:: MATERIAL FOR THIS EXERCISE ::
------------------------

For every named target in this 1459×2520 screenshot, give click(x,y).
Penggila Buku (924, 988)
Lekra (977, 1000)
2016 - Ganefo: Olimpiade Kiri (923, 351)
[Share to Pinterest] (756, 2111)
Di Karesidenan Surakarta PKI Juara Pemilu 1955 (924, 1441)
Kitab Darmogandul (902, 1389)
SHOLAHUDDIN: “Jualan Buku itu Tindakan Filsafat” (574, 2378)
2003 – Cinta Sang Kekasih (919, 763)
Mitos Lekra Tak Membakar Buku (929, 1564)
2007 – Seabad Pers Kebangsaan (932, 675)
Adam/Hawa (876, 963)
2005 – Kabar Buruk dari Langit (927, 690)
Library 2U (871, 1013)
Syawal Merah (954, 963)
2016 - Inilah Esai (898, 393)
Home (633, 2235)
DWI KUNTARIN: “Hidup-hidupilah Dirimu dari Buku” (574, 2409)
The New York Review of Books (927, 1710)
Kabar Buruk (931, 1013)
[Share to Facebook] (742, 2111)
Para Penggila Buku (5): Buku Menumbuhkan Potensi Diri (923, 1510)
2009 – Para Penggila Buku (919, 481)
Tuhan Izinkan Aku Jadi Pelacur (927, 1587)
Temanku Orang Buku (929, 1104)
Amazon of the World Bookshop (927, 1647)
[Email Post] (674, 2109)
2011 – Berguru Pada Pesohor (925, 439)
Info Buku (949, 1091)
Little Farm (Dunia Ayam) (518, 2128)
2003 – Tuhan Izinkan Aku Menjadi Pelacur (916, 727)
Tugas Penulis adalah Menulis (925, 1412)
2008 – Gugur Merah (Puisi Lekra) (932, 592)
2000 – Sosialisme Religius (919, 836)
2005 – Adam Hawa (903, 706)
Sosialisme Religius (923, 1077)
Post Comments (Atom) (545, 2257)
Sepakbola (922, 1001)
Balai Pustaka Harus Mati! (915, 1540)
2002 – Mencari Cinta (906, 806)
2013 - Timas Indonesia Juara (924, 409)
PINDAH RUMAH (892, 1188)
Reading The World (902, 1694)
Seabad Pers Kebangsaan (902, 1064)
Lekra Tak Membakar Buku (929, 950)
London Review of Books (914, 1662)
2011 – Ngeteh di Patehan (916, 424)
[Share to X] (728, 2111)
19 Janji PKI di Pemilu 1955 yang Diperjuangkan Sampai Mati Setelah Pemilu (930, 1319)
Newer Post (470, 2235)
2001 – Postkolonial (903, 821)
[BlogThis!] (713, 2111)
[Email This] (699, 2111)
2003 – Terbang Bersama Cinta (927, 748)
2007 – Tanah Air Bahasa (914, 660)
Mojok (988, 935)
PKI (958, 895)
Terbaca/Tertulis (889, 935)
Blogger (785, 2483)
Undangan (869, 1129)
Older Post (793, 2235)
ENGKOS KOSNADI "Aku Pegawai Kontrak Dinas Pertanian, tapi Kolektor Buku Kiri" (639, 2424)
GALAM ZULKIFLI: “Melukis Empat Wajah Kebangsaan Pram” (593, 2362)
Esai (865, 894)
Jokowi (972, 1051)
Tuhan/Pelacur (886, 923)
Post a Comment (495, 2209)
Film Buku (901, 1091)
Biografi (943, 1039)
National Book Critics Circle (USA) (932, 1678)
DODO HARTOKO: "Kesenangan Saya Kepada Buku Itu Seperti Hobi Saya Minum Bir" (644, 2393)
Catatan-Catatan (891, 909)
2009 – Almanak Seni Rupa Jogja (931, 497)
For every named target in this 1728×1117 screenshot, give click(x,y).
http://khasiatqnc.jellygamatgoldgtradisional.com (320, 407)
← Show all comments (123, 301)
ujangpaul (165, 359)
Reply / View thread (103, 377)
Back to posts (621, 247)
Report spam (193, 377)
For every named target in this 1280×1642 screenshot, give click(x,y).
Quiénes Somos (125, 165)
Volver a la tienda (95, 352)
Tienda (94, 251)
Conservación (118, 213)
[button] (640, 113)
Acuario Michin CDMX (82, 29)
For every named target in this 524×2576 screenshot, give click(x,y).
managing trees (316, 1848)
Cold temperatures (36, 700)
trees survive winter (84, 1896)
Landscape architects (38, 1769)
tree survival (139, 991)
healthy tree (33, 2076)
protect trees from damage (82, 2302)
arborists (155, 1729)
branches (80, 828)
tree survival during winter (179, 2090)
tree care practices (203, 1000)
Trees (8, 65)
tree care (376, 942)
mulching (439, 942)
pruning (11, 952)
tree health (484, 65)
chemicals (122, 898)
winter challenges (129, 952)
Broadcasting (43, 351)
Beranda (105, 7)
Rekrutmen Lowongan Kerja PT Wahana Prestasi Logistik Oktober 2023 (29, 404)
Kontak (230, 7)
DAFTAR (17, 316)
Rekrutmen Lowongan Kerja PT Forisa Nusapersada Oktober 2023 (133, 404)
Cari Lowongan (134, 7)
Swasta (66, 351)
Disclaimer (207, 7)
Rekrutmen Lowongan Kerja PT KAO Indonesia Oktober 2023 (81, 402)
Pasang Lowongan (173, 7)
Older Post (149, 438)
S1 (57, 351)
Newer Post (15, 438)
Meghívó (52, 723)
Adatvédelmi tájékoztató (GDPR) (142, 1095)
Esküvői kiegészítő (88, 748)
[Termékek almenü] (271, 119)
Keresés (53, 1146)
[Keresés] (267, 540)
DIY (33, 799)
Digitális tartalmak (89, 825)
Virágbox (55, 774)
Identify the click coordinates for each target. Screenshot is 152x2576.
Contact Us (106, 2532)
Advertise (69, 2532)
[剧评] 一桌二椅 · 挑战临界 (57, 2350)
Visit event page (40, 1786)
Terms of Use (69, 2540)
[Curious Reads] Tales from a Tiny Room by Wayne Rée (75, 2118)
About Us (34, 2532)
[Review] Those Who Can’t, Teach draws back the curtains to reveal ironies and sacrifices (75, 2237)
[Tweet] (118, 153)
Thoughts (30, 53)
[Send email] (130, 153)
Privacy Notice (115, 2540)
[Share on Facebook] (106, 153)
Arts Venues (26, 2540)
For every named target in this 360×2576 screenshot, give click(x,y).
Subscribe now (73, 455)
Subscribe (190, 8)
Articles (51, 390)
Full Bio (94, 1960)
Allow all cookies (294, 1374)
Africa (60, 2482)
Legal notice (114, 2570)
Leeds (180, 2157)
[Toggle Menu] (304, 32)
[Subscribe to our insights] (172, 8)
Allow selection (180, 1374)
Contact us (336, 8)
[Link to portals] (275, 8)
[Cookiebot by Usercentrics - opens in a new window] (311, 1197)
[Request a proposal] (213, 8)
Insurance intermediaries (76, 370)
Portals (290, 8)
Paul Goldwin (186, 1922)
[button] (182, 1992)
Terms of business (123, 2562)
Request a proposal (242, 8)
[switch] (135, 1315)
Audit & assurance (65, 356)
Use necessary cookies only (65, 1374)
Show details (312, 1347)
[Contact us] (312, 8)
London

------------------------

:: TASK GOAL ::
What is the number of lines above that contain the string "Request"? Answer with that number only.

:: RESPONSE AREA ::
2